> _Instrucciones_:
#1 Responde a estas preguntas sobre el texto acerca de David Deutsch:
(a) ¿En qué red social planteó Deutsch su dilema?
(b) ¿De qué obra procede la cita «Todo pensamiento creativo implica hacer juicios sobre lo que funciona y lo que no»?
(c) ¿Qué dos figuras del pasado se mencionan al hablar de las grandes cabezas contemporáneas?
#2 Escribe el siguiente tramo del texto sobre David Deutsch, empezando después de su última oración.

A pesar de todo lo que nos metemos con las redes sociales, seguir las cuentas adecuadas permite oír, casi en tiempo real, lo que piensan las grandes cabezas de nuestra era. Nos llega la correspondencia del Spinoza o la Hipatia contemporáneos, que ni siquiera nos conocen, en lo que se tarda en hacer un clic. Uno de los científicos y filósofos más estimulantes del presente, David Deutsch, proponía hace unos días en Twitter el siguiente dilema: «¿Qué es mejor afirmar al final: “las he pasado magras, pero he descubierto uno de los secretos del universo”, o “no he descubierto nada, pero me lo he pasado muy bien intentándolo”?».
La cuestión no es baladí, porque, según su escuela de pensamiento, para mejorar nuestras posibilidades de encontrar algo valioso de verdad, hay que disfrutar la búsqueda, ni que sea algún ratito siquiera. «Todo pensamiento creativo», argumenta en El comienzo del infinito, «implica hacer juicios sobre lo que funciona y lo que no». El agrado que nos hace ganar interés en un enfoque o el desagrado que nos hace perderlo «es parte del proceso y contribuye a la solución».

> _Datos de destinos de clic_:
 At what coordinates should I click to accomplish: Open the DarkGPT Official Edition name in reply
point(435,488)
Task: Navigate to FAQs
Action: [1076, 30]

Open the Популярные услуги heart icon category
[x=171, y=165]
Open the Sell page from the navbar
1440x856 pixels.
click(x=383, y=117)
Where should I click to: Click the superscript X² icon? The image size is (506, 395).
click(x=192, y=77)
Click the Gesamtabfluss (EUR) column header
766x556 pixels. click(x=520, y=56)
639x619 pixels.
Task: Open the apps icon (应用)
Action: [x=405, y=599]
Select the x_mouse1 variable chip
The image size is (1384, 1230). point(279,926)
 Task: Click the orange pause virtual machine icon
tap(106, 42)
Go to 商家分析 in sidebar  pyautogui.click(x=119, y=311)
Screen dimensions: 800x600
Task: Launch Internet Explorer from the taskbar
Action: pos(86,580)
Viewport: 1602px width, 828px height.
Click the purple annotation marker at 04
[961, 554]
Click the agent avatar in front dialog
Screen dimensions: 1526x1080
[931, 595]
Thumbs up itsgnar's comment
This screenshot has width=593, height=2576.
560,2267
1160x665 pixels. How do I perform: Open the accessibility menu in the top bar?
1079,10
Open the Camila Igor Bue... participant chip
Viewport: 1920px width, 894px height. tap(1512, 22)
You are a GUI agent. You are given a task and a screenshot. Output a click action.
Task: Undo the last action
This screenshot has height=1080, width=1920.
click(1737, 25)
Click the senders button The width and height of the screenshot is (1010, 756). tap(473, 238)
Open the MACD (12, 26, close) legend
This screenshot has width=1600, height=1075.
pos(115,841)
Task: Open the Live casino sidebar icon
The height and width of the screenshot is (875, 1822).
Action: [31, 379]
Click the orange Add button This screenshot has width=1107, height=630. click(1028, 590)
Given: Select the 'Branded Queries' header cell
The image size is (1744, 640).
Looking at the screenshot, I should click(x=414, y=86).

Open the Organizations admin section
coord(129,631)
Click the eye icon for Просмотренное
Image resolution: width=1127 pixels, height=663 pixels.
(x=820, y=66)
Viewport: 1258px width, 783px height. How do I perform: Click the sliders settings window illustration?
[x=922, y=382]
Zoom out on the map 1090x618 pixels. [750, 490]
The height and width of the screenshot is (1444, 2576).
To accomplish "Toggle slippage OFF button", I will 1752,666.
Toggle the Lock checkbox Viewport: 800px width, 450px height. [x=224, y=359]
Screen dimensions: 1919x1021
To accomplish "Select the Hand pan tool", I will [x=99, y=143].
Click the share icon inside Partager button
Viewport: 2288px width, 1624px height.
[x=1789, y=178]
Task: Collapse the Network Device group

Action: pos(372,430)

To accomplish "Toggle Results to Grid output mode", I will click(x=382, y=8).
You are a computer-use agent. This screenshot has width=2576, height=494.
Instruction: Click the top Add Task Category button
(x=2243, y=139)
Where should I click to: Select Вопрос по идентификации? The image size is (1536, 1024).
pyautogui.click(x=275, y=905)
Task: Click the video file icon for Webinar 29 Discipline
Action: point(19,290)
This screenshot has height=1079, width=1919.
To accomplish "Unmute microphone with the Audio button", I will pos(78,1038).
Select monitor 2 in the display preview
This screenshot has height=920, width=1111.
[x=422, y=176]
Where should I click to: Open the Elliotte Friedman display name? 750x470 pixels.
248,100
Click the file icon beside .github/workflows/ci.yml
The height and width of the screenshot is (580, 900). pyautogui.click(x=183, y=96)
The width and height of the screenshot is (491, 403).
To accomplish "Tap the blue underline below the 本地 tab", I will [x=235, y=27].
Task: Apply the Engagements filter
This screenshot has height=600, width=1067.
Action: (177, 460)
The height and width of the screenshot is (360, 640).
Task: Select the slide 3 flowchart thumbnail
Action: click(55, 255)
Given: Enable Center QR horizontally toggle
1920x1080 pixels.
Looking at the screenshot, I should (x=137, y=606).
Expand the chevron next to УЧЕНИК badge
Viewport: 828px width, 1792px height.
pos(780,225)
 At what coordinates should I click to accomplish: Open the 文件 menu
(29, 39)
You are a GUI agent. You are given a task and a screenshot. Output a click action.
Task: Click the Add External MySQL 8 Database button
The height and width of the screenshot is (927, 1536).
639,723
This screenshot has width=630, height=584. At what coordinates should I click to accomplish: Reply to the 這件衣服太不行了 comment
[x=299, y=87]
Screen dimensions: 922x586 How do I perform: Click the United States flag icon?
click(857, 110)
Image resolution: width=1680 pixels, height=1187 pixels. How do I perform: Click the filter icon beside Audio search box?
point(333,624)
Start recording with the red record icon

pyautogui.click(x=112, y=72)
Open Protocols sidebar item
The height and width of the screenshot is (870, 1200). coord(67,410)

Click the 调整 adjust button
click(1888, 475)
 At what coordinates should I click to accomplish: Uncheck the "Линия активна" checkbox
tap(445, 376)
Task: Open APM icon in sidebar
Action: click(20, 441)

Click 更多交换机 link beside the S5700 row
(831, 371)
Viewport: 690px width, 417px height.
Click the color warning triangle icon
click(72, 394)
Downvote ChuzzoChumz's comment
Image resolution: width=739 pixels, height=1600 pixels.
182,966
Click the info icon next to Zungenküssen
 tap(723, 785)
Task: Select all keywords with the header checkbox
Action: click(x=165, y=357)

> _Respuestas_:
#1
(a) En Twitter.
(b) De El comienzo del infinito.
(c) Spinoza e Hipatia.

#2
No creo que para el artista sea muy diferente. Por eso, es positivo que Jordi Alamá se anime a prolongar su homenaje a La divina comedia. Los bocetos para el purgatorio, del tamaño de una postal pero elocuentes en el silencio de sus paisajes casi sin figuras, ya cubren una columna entera del estudio por los cuatro costados. La pincelada es más suelta que la que le conocemos. A la pregunta de si planea mantenerla en los cuadros, me respondió que es muy posible. Quiere que toda obra nueva refleje una evolución. El cielo dantesco, si me permiten el oxímoron, también será distinto. Ni él sabe cómo todavía. Tal vez su fórmula acertará a crear por fin un paraíso que vuelva las miradas. No solo porque hoy, admitámoslo, buscarle modelos del natural es más fácil que en cualquier tiempo pasado, que nunca fue mejor. También porque parece que han hecho suya, por estos lares, la consigna de seguir la pista del placer, o al menos, de morir intentándolo.